Aimee Willmott Looking to Build on Fast-Paced ISL Season

Aimee Willmott (photo: Mike Lewis)
Photo Courtesy: MIKE LEWIS / ISL

Aimee Willmott hadn’t raced in months heading into the International Swimming League (ISL) season.

And she had never raced in a format like the 2020 ISL season in the Budapest bubble.

But the two-time Olympian representing Great Britain put together a strong season, which helped the London Roar to the ISL final, and has Willmott eager to continue racing heading into the Olympic year.

“In England, we had 3-4 months out, so it was quite a big time away from the pool,” Willmott said. “We knew getting back in that we would have to get in as soon as possible. We wanted to work as hard as we could to get in shape. Coming in, I wasn’t too sure how things were going to go but over six weeks, I kind of maintained form and got a bit faster in my main events.”

That stemmed from the daily training and the time available to work on technique.

“We don’t get to experience racing every weekend in the UK. We don’t have the college system that America does. It is good for us to get in and get six competitions back to back. You only have a week to focus on what to improve on for the next one, then the next one,” she said.

Willmott, 27, won the 400 IM at the 2018 Commonwealth Games and was named to the Commonwealth Games England Board for the 2022 competition.

Willmott finished third in the 400 free (4:06.20) and the 400 IM (4:31.99) in London’s debut in the 2020 ISL season. In her next match (Match 5), she took third in the 400 free (4:06.10) and 400 IM (4:30.87). In Match 8, she finished outside the top three in her events before returning to a third-place finish in the 400 IM (4:32.92) in her regular-season finale.

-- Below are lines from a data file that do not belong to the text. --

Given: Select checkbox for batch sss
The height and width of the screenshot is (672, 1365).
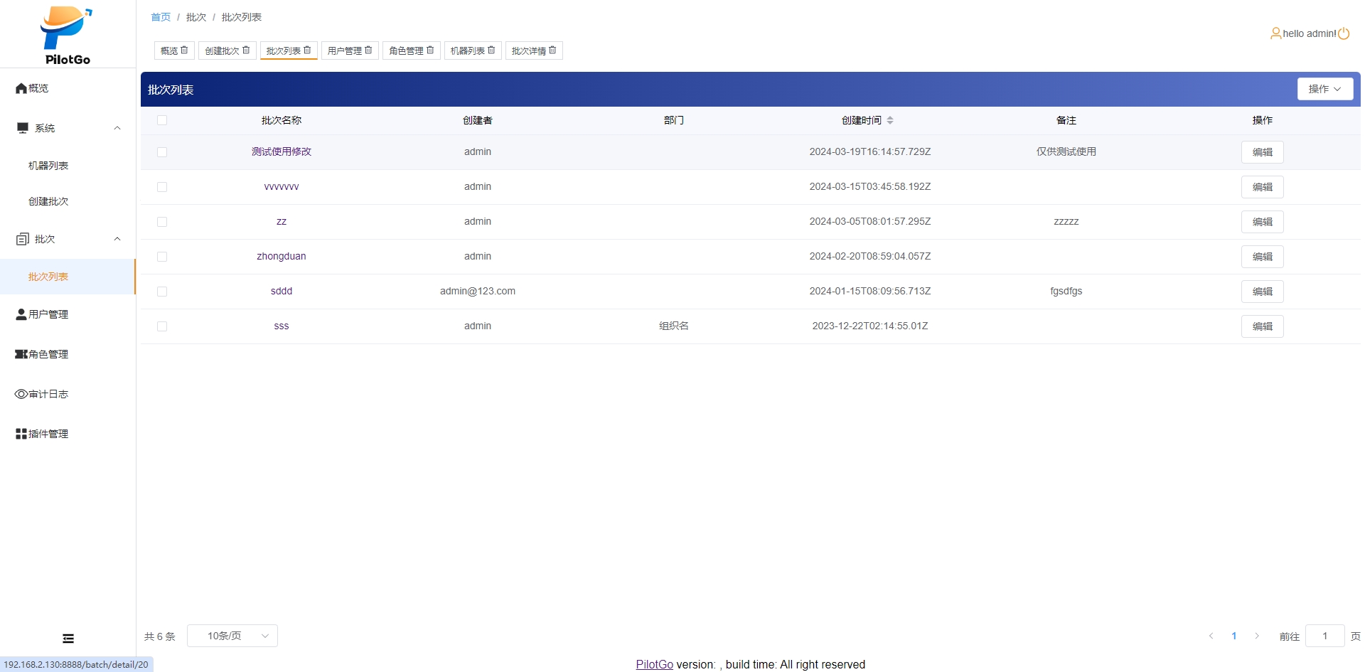Looking at the screenshot, I should point(162,326).
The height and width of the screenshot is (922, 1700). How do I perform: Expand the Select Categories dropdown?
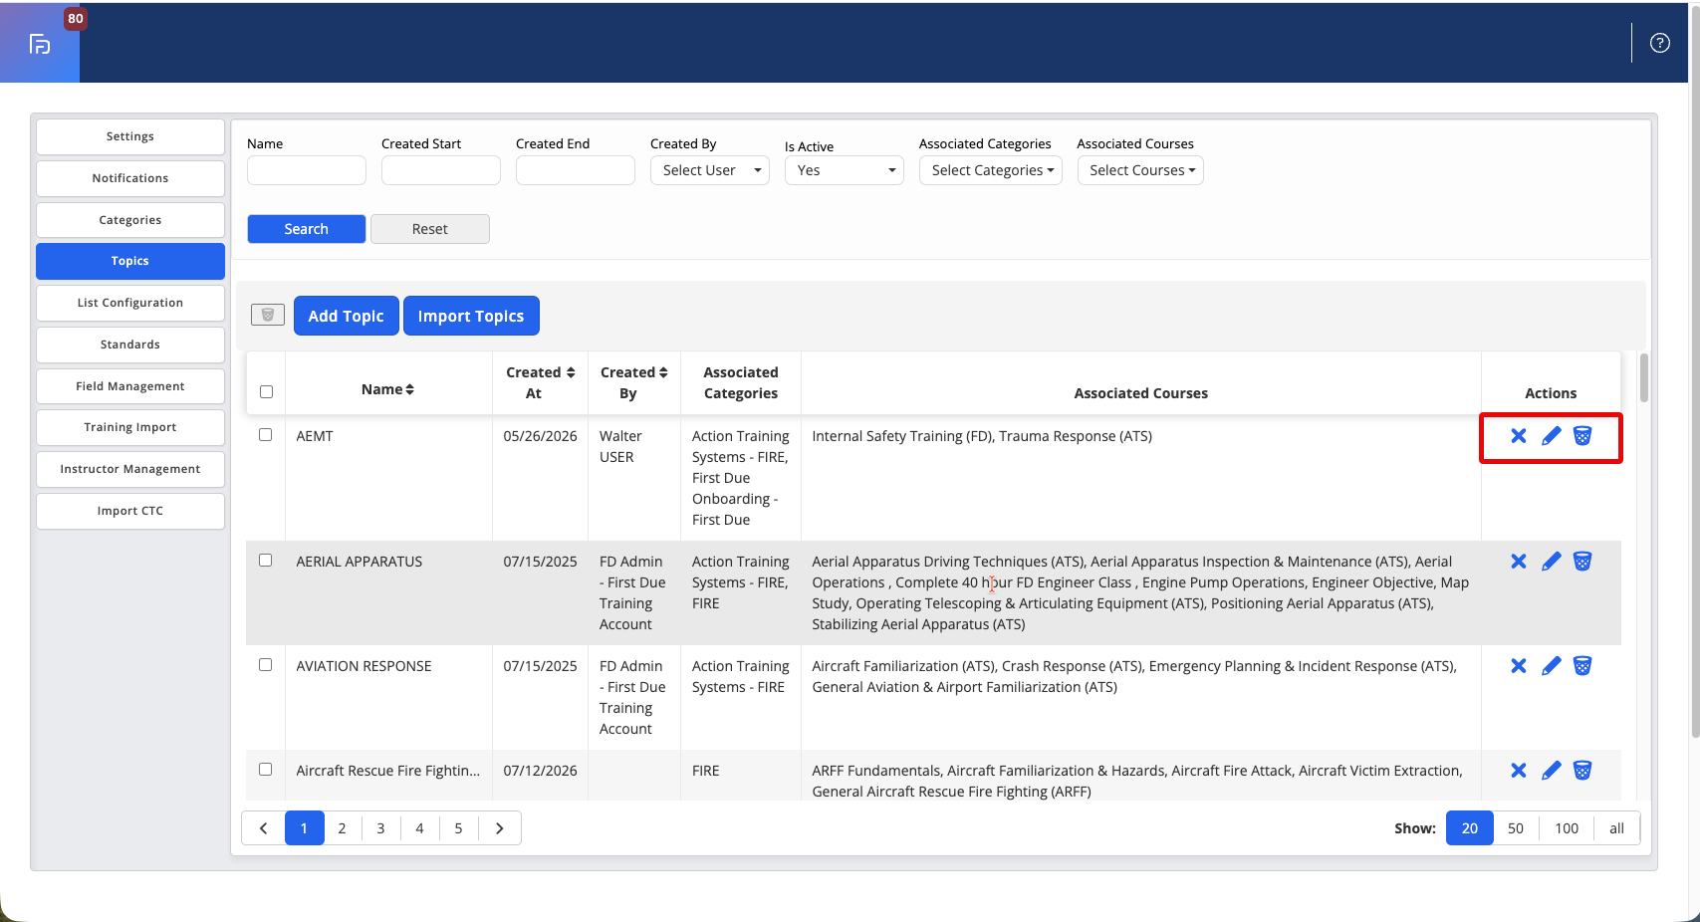(x=991, y=170)
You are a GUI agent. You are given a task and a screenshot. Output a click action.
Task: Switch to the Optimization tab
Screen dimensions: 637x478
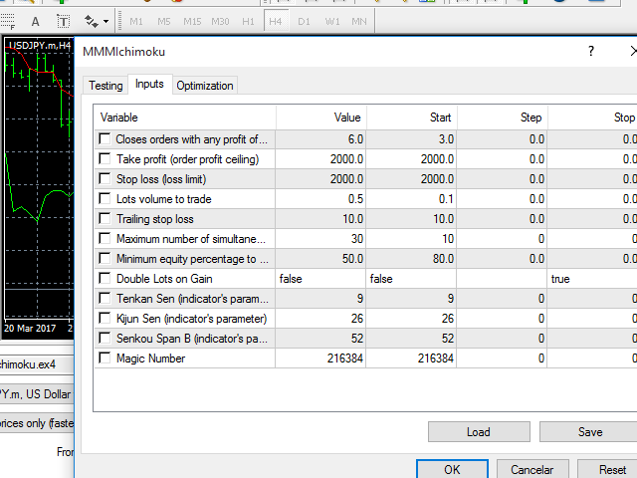point(205,86)
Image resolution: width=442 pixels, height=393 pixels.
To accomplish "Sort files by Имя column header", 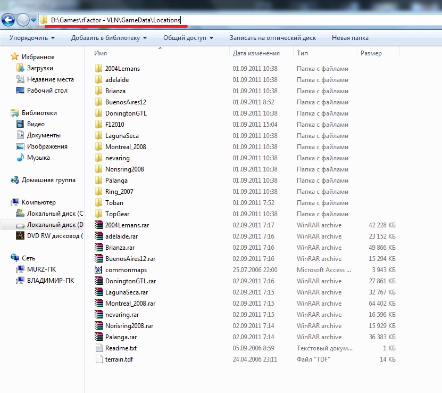I will (x=101, y=53).
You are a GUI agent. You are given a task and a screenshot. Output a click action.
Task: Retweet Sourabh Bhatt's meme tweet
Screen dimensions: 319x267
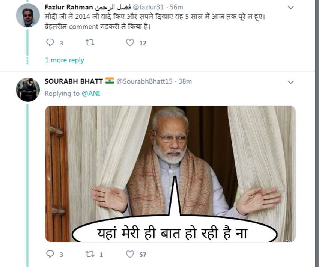(x=90, y=254)
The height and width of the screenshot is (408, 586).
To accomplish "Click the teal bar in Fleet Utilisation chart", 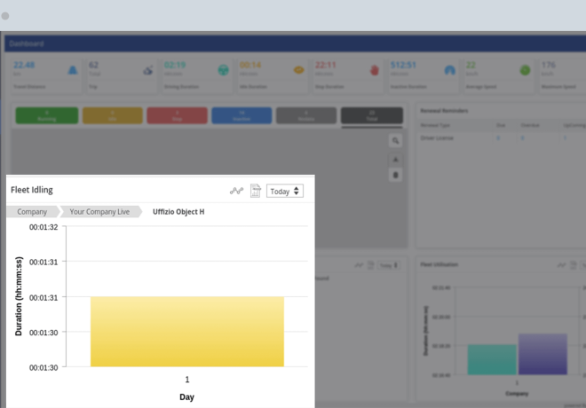I will coord(492,359).
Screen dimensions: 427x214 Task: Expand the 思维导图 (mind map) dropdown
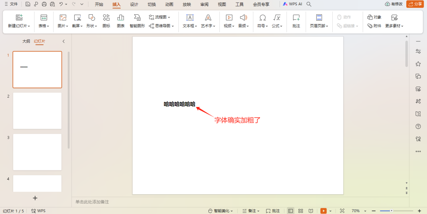point(162,26)
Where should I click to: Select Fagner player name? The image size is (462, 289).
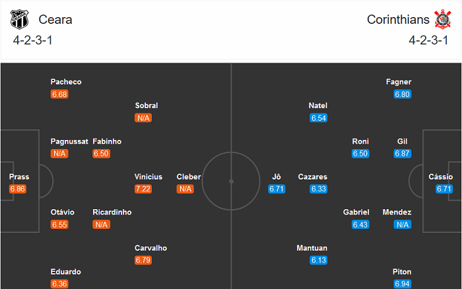[399, 82]
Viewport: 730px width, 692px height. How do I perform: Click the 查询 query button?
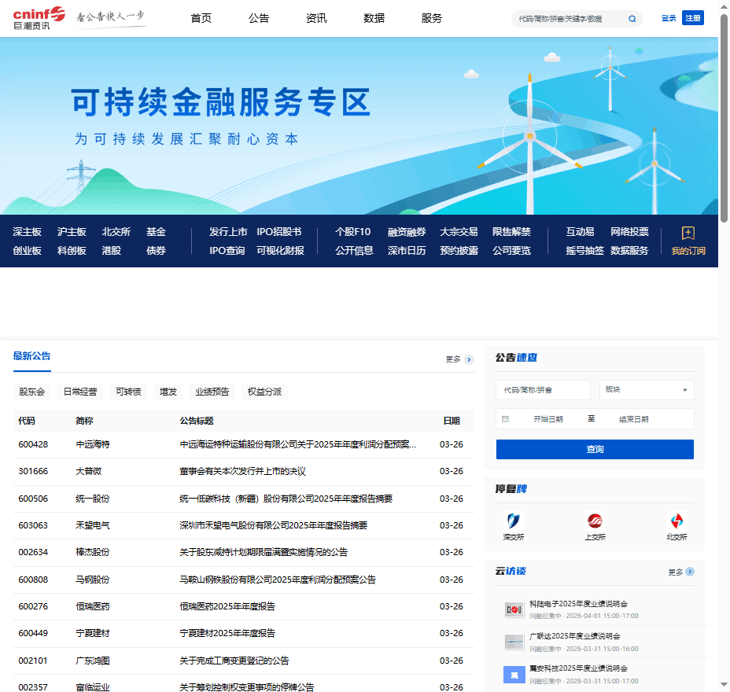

Aimee Willmott London Roar International Swim League by Mike Lewis D5D_7572

Aimee Willmott. Photo Courtesy: Mike Lewis/ISL

In the ISL Grand Final, she was fifth in the 400 free (4:04.48) and fourth in the 400 IM (4:30.94) as her times continued to improve.

Being on deck and part of a team reinvigorated Willmott’s love of racing, and the energy that can build throughout a meet and a season.

“The atmosphere from each team picked up and you wanted to swim the best you had all season. The teams were really getting after it,” she said. “It has been a six-week journey that you have with your team.”

But it was a lot of racing in a short amount of time, which was exhausting and exhilarating at the same time.

That is something Willmott will take with her as she turns her focus to 2021 and the Tokyo Olympic Games.

“It is good to get up and swim fast even if you aren’t in great shape,” Aimee Willmott said. “This has taught me to get up and get after it, no matter what.